Subject Revisited: Argentina's Monte Grande Explosion (2011) - Threats, Spies and UFOs?

Subject Revisited: Argentina's Monte Grande Explosion (2011) - Threats, Spies and UFOs?

[INEXPLICATA readers may remember the perplexing explosion that ruined the residential neighborhood of Monte Grande a few years ago - an event ascribed to a "pizza oven" explosion by the authorities but involving something more sinister...a crashed test drone, or worse? -- SC]

"There's a Deep Mystery They're Not Telling Us About"

The woman who lost her home on account of the mysterious explosion in Monte Grande spoke to 24COn three years after the fact.
Beyond the mystery that enshrouded the case, the suspicions and official stories, eyewitness accounts and the conclusions raised by experts, life goes on for the families affected by the Monte Grande explosion, and it is not a normal life either. Nothing was ever the same again, not even for the children of Silvia Espinoza, a Peruvian tourist who died when a wall collapsed on top of her. Or for Fabián Sequeira and his wife Yeanigres Cornejo, who lost all their worldly belongings.

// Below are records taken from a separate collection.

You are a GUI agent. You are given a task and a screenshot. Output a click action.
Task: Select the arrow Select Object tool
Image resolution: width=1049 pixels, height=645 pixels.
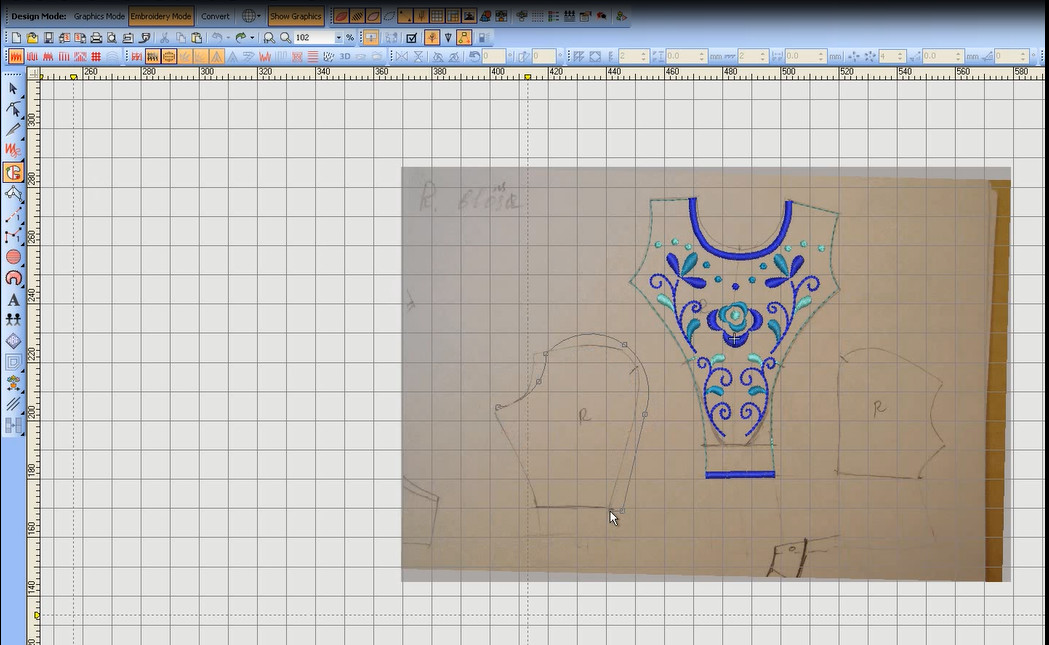point(13,89)
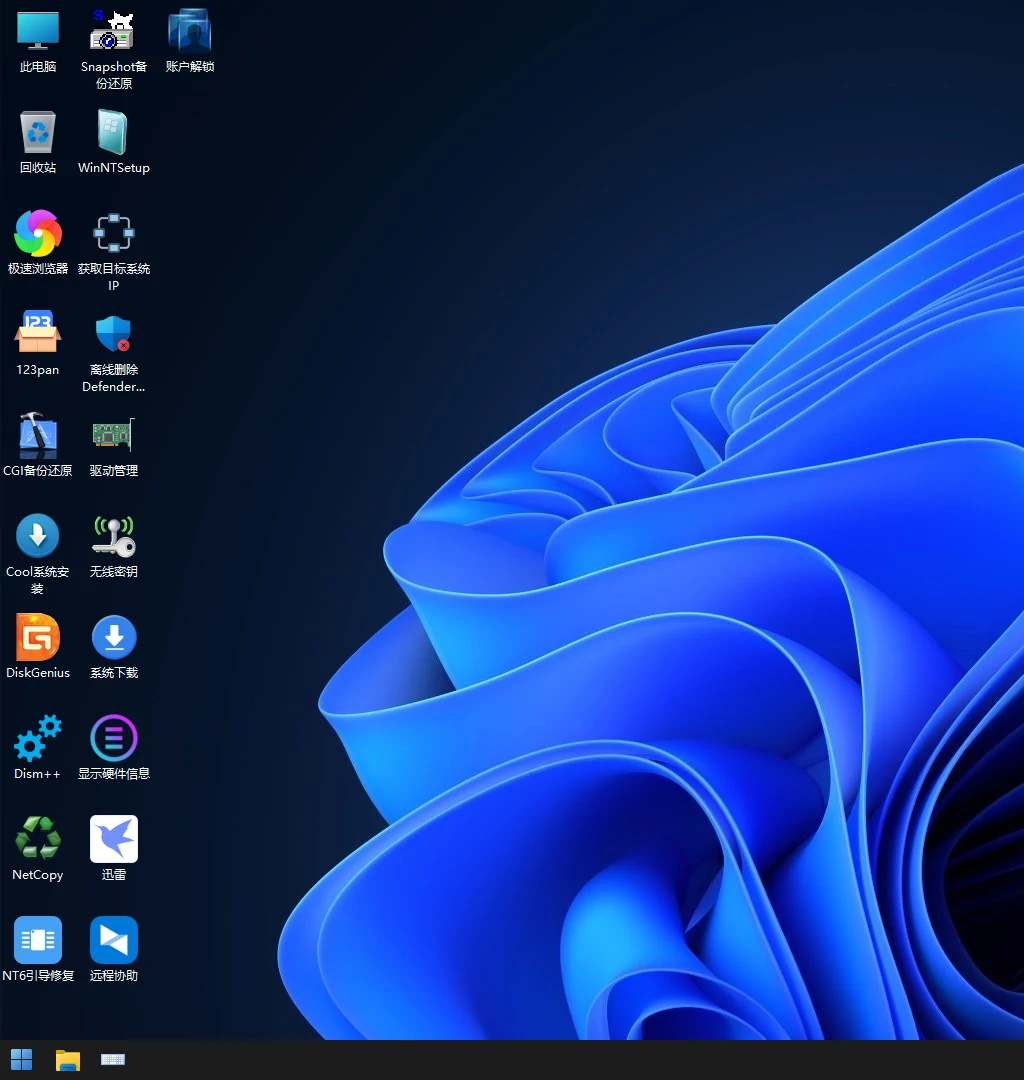Screen dimensions: 1024x1080
Task: Select the Snapshot备份还原 icon
Action: 113,32
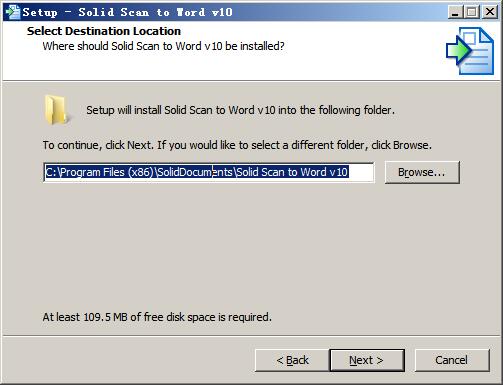This screenshot has height=385, width=503.
Task: Click the 'Setup will install Solid Scan' message
Action: coord(240,110)
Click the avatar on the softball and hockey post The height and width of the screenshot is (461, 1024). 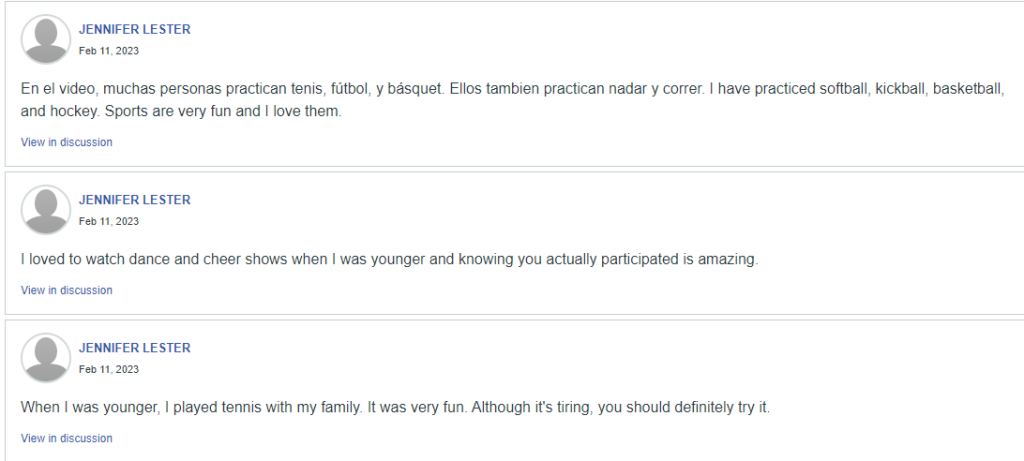pyautogui.click(x=46, y=40)
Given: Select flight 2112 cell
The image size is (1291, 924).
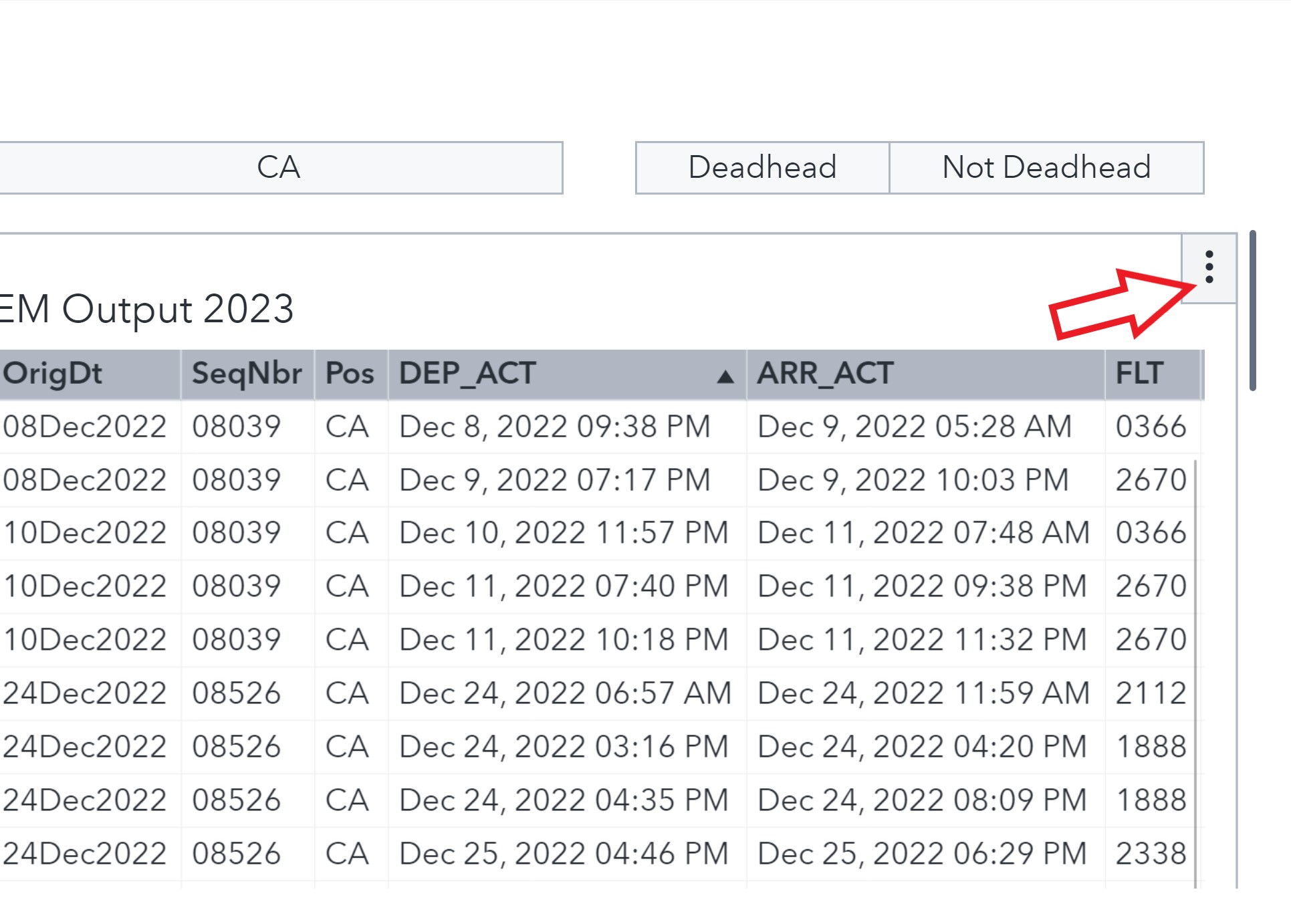Looking at the screenshot, I should click(x=1151, y=693).
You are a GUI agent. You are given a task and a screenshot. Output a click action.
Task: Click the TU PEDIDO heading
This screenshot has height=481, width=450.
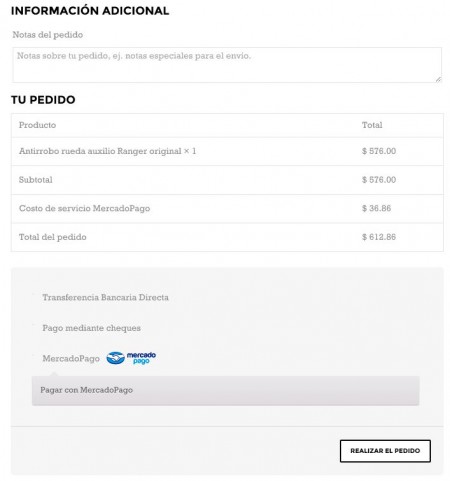(x=43, y=100)
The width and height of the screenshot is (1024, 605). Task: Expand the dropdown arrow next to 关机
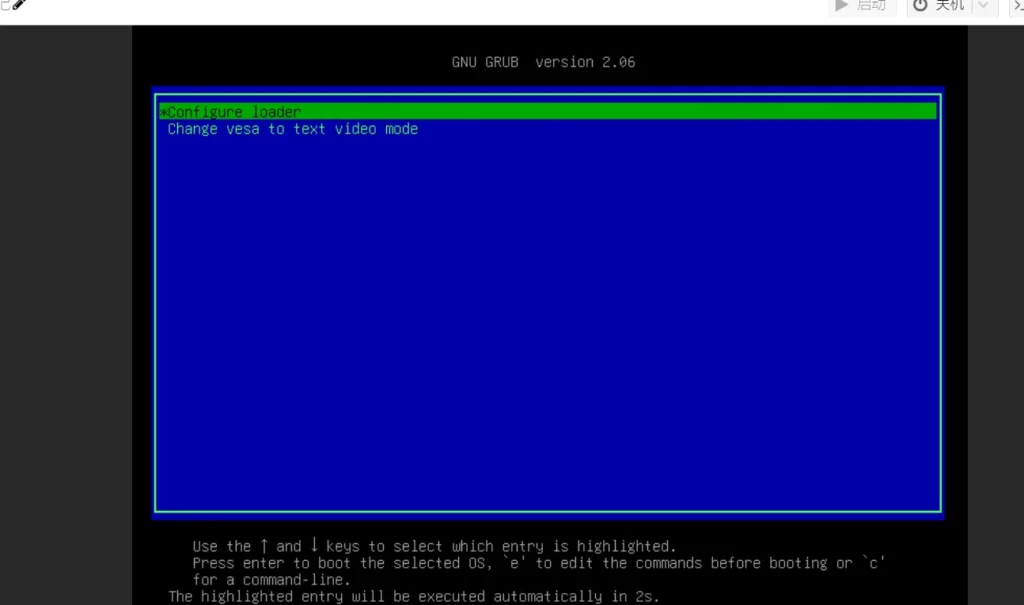[983, 6]
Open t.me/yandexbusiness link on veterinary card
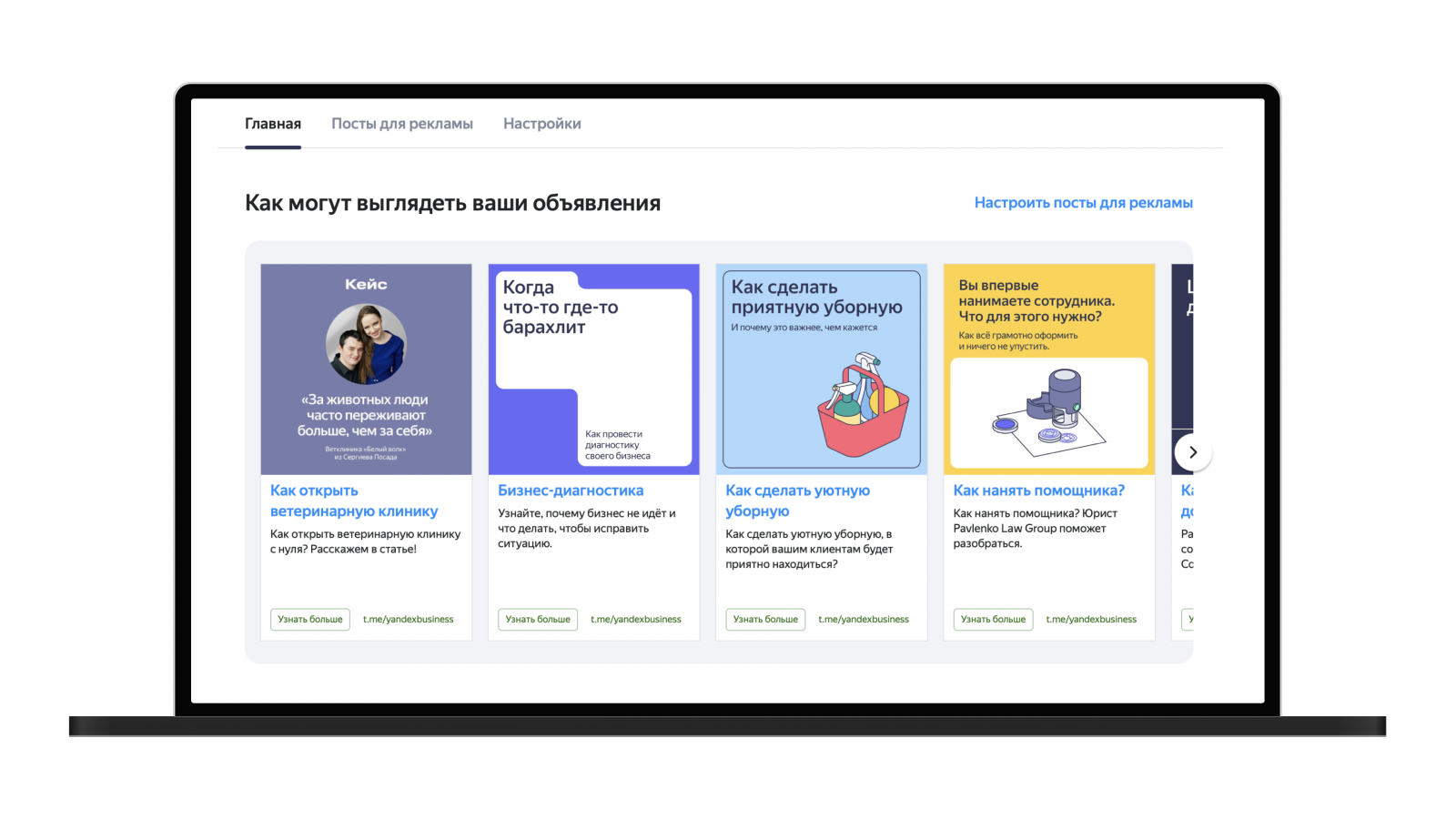This screenshot has height=819, width=1456. pos(409,620)
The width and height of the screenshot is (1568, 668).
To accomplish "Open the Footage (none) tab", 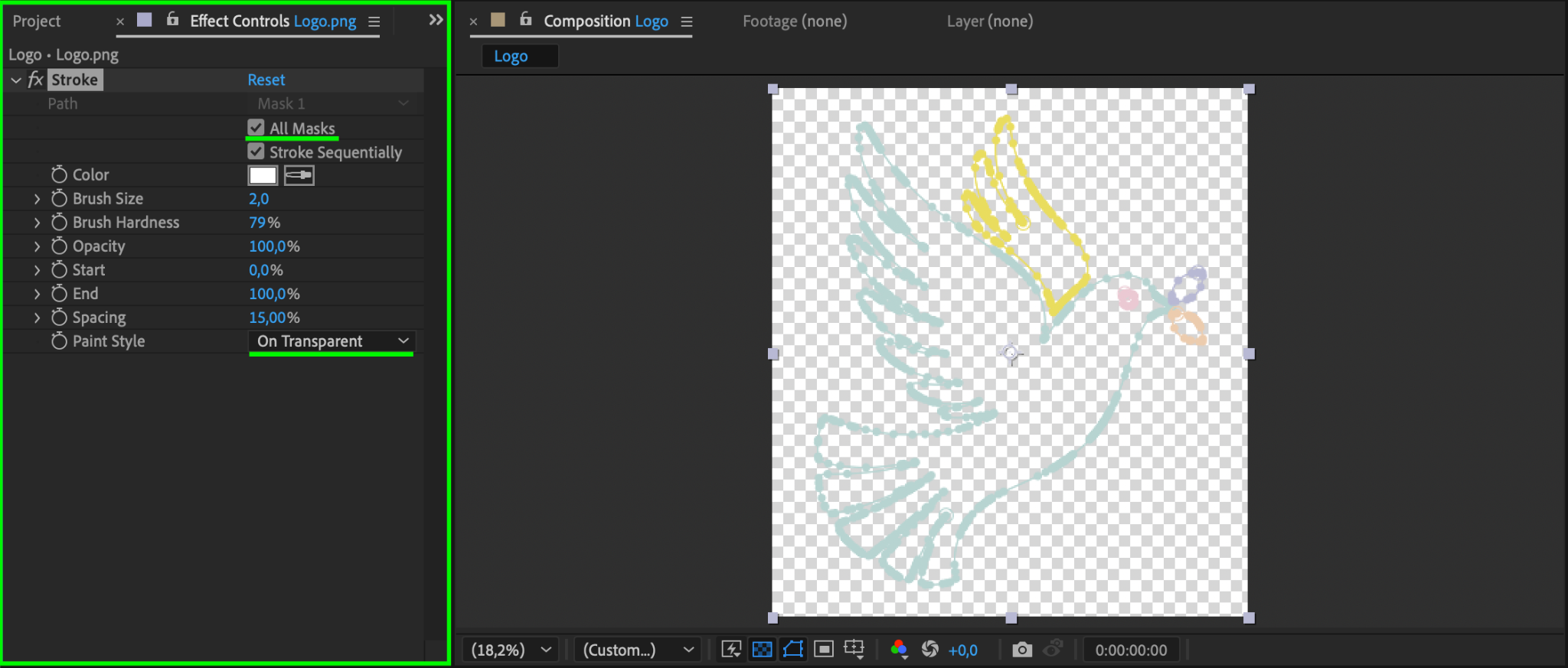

On September 26, 2011 at 0216 in the morning, an explosion shook the 9 de Abril district of Esteban Echeverria. Two houses were reduced to rubble and beyond eyewitness accounts, the judiciary declared the case closed as an "alleged gas leak". At least this is how Yeanigres puts it when talking to 24CON. Yani, as her friends and neighbors call her, tries to explain her family's ordeal. "We're in bad psychological shape because they gave us a house in "comodato" (loan without charge), and it expires in three years. That means that we'll be out on the street within three years. We want the municipality to give us the deed to the property."

But to Yani and many others, what happened at their home was not a mere gas leak. It goes beyond that, and for that reason, both the judiciary and the municipal authorities have tried to silence them.

"There something much deeper going on here that they're not telling us about, but all we want is to live in peace. It's a miracle we're alive, and they often treat us like gangsters. We haven't had any peace for three years. We feel as though we'd killed someone. We have to be thankful to be alive," says the woman, who ratifies the theory that something fell out of the sky. "We were asleep when something fell down and it all exploded. We haven't had any peace since then."

Peace will be found only when both the Sequeira family and their neighbors know the truth. Yani has to take leave from work to engage in legal transactions. For example, going to District Attorney's office 6, where the files are kept. "I was never summoned. It was left like that. I spoke with the attorney from Sancor Insurance, who witnessed the expert report. She's no longer with the company, but she told me: 'I can't believe they closed your case as an alleged gas leak'. We don't know what to do or who to appeal to."

Three years after the "Monte Grande Roswell", as several UFO researchers involved in the investigation have called it, the matter remains open for debate. There is no certainty about what caused the fatal explosion: it could have been a gas leak, as the authorities say, or "something unknown that fell from the skies." The fact is that the affected families have been in limbo since then.

Ufologists Are Threatened: "We're listening in on you. Be careful."

Adrian Nicala, a UFO expert based in Ituzaingó, received intimidating messages on his phone. "They're the ones who should be afraid, he told 24 CON.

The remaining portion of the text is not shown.